[Advanced visibility upgrade] VisibilityUpsertExecution: Unable to upsert workflow execution: Error 3143: Invalid JSON path expression

Hi everyone,

I’m currently upgrading our self-hosted Temporal service from 1.23.1 to 1.24.2, and trying to enable advanced visibility.
I followed the 1.20 and 1.21 release notes on how to upgrade to advanced visibility.
But after the upgrade I get the following error from the history pods when closing the completed workflows:

{
  "level": "error",
  "ts": "2024-12-17T08:52:15.533Z",
  "msg": "Fail to process task",
  "shard-id": 357,
  "address": "10.0.44.17:7234",
  "component": "visibility-queue-processor",
  "wf-namespace-id": "f5d27cca-acb8-4307-8a7f-f02533bf6a2b",
  "wf-id": "temporal-sys-scheduler:9ec56f60-2695-4386-9897-ffa717674c70",
  "wf-run-id": "e08066f0-1780-432a-bdc7-71e8d2592578",
  "queue-task-key": {
    "FireTime": "1970-01-01T00:00:00Z",
    "TaskID": 73400404
  },
  "queue-task-type": "VisibilityUpsertExecution",
  "queue-task": {
    "NamespaceID": "f5d27cca-acb8-4307-8a7f-f02533bf6a2b",
    "WorkflowID": "temporal-sys-scheduler:9ec56f60-2695-4386-9897-ffa717674c70",
    "RunID": "e08066f0-1780-432a-bdc7-71e8d2592578",
    "VisibilityTimestamp": "2024-12-17T08:50:50.176744019Z",
    "TaskID": 73400404,
    "Version": 0
  },
  "wf-history-event-id": 0,
  "error": "unable to upsert workflow execution: Error 3143: Invalid JSON path expression.
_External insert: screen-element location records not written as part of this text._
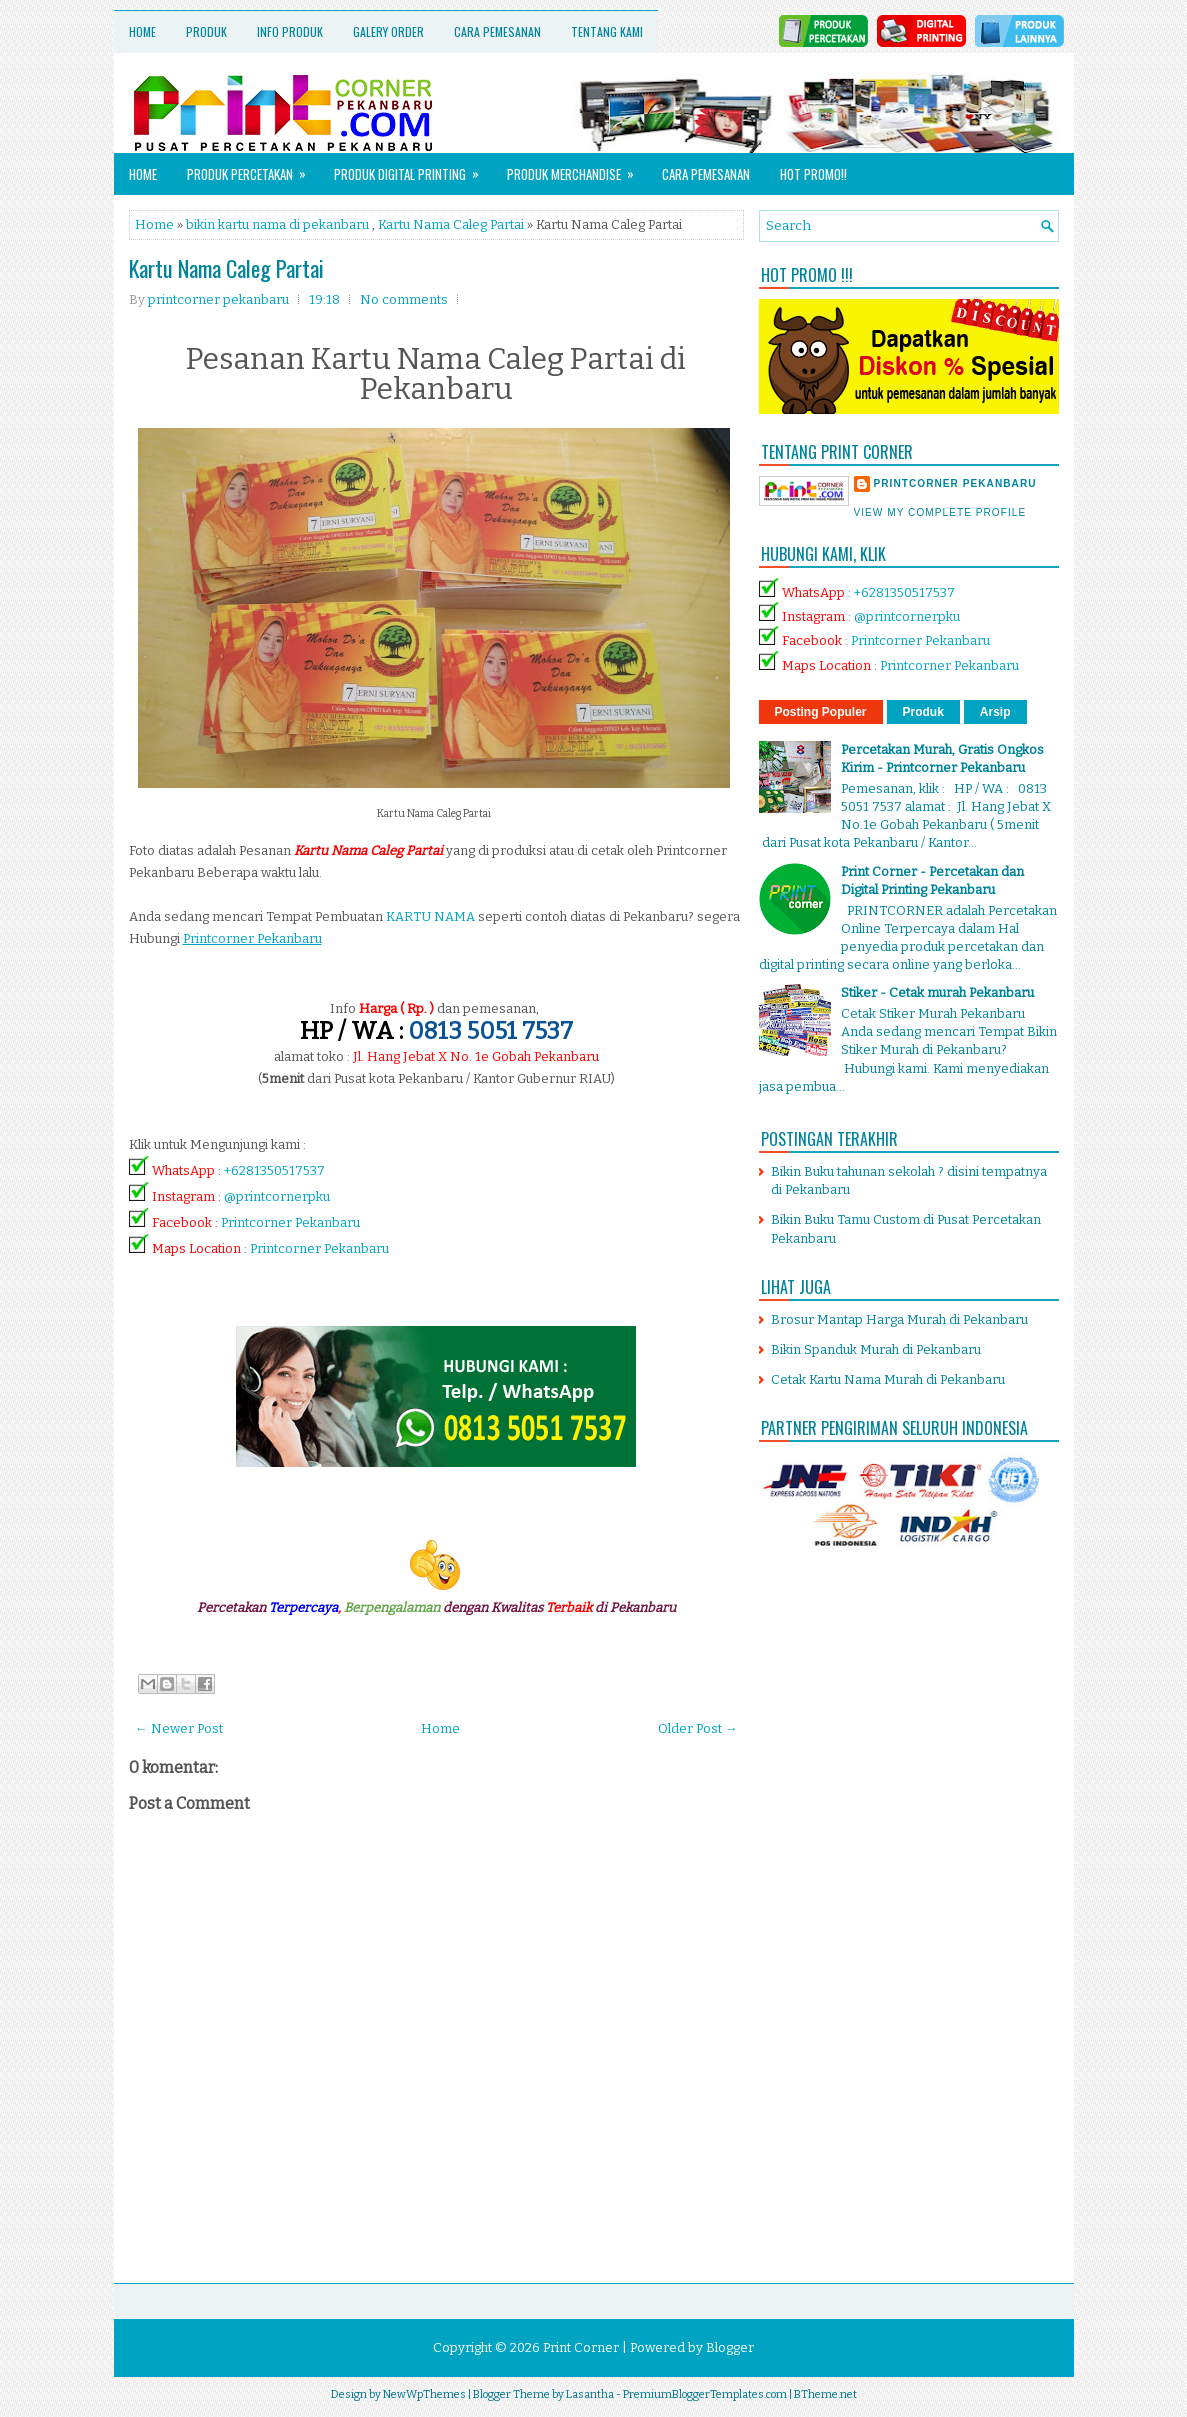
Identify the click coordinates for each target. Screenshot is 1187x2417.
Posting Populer (821, 712)
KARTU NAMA (430, 916)
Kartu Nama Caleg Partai (451, 224)
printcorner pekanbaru (955, 483)
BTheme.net (825, 2394)
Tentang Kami (607, 31)
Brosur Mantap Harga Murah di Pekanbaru (899, 1319)
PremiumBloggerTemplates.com (705, 2394)
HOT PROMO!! (813, 174)
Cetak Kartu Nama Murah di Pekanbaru (888, 1379)
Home (142, 31)
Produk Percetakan (253, 168)
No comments (404, 299)
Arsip (995, 712)
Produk (206, 31)
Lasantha (590, 2394)
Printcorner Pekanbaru (290, 1222)
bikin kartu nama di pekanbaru (277, 224)
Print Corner (581, 2347)
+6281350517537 (274, 1170)
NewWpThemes (424, 2394)
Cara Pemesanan (497, 31)
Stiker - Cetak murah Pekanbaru (937, 992)
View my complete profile (940, 512)
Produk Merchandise (577, 168)
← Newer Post (179, 1728)
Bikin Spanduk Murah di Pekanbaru (876, 1349)
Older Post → (698, 1728)
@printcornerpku (277, 1196)
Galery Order (388, 31)
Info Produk (290, 31)
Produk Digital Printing (413, 168)
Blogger (730, 2347)
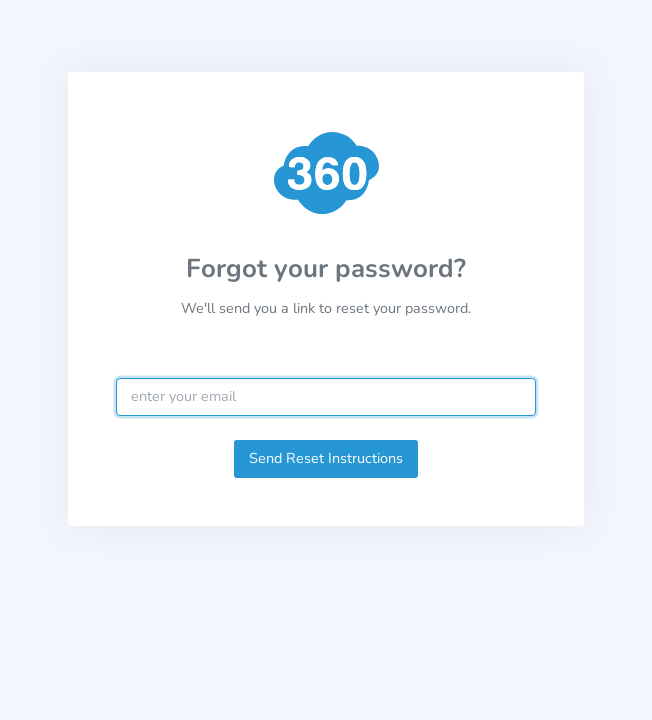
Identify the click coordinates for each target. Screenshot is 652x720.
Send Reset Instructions (326, 458)
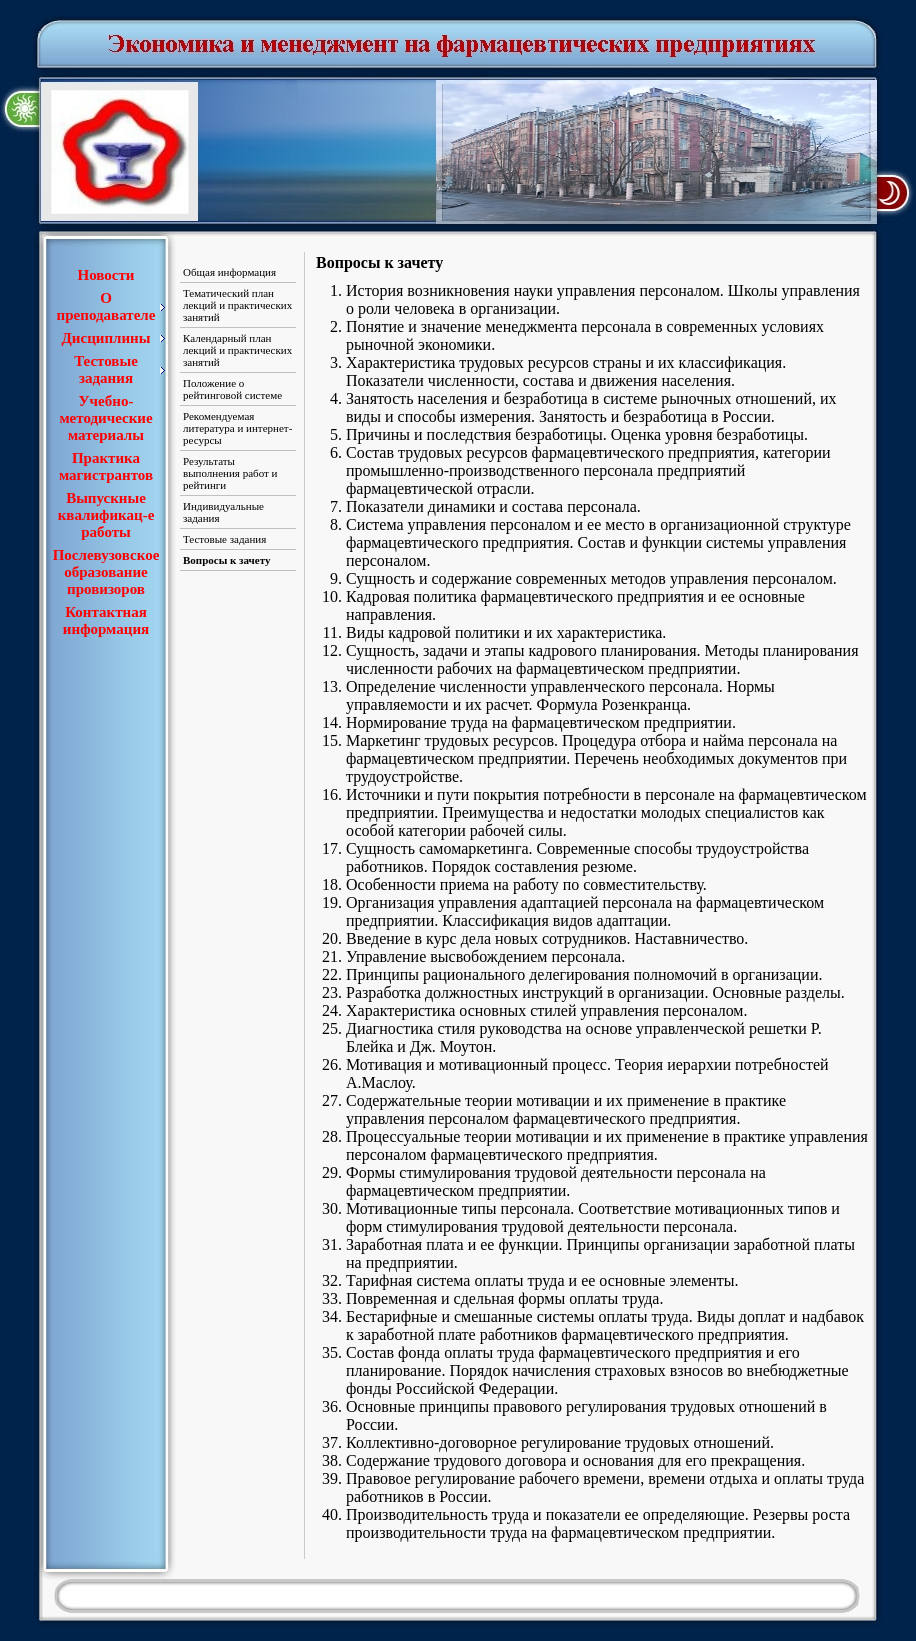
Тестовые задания (106, 369)
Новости (106, 275)
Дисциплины (106, 338)
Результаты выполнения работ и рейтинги (230, 473)
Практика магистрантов (106, 466)
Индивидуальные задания (223, 512)
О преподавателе (106, 306)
The error is around character position 1.",
  "error-type": "mysql.MySQLError",
  "unexpected-error-attempts": 26,
  "lifecycle": "ProcessingFailed",
  "logging-call-at": "lazy_logger.go:68",
  "stacktrace": "go.temporal.io/server/common/log.(*zapLogger).Error\n\t/home/runner/work/docker-builds/docker-builds/temporal/common/log/zap_logger.go:156\ngo.temporal.io/server/common/log.(*lazyLogger).Error\n\t/home/runner/work/docker-builds/docker-builds/temporal/common/log/lazy_logger.go:68\ngo.temporal.io/server/service/history/queues.(*executableImpl).HandleErr\n\t/home/runner/work/docker-builds/docker-builds/temporal/service/history/queues/executable.go:543\ngo.temporal.io/server/common/tasks.(*FIFOScheduler[...]).executeTask.func1\n\t/home/runner/work/docker-builds/docker-builds/temporal/common/tasks/fifo_scheduler.go:228\ngo.temporal.io/server/common/backoff.ThrottleRetry.func1\n\t/home/runner/work/docker-builds/docker-builds/temporal/common/backoff/retry.go:117\ngo.temporal.io/server/common/backoff.ThrottleRetryContext\n\t/home/runner/work/docker-builds/docker-builds/temporal/common/backoff/retry.go:143\ngo.temporal.io/server/common/backoff.ThrottleRetry\n\t/home/runner/work/docker-builds/docker-builds/temporal/common/backoff/retry.go:118\ngo.temporal.io/server/common/tasks.(*FIFOScheduler[...]).executeTask\n\t/home/runner/work/docker-builds/docker-builds/temporal/common/tasks/fifo_scheduler.go:237\ngo.temporal.io/server/common/tasks.(*FIFOScheduler[...]).processTask\n\t/home/runner/work/docker-builds/docker-builds/temporal/common/tasks/fifo_scheduler.go:215"
}

We use MySQL 8.0.35 for persistence.

Any idea on what I could do to fix/debug that ?

After a closer investigation, we finally understood the issue.

When we first set up Temporal, we unfortunately started with version 1.21.1, which includes a bug in the v1.3 migration of the visibility database, that was later fixed in Temporal 1.21.2.

As a result the expression of the execution_visibility.BuildIds virtual generated column was incorrect, but the issue would only translate into VisibilityUpsertExecution errors once advanced visibility enabled. This explains why we didn’t catch it before our 1.24.2 upgrade.

To allow the history pods to correctly mark the workflows as completed you can manually modify the expression of the column:

ALTER TABLE temporal_visibility.executions_visibility MODIFY COLUMN BuildIds JSON GENERATED ALWAYS AS (search_attributes->"$.BuildIds")

Note that you’ll also have to deal manually with all the workflows that were not correctly marked as completed prior to the fix of the column expression.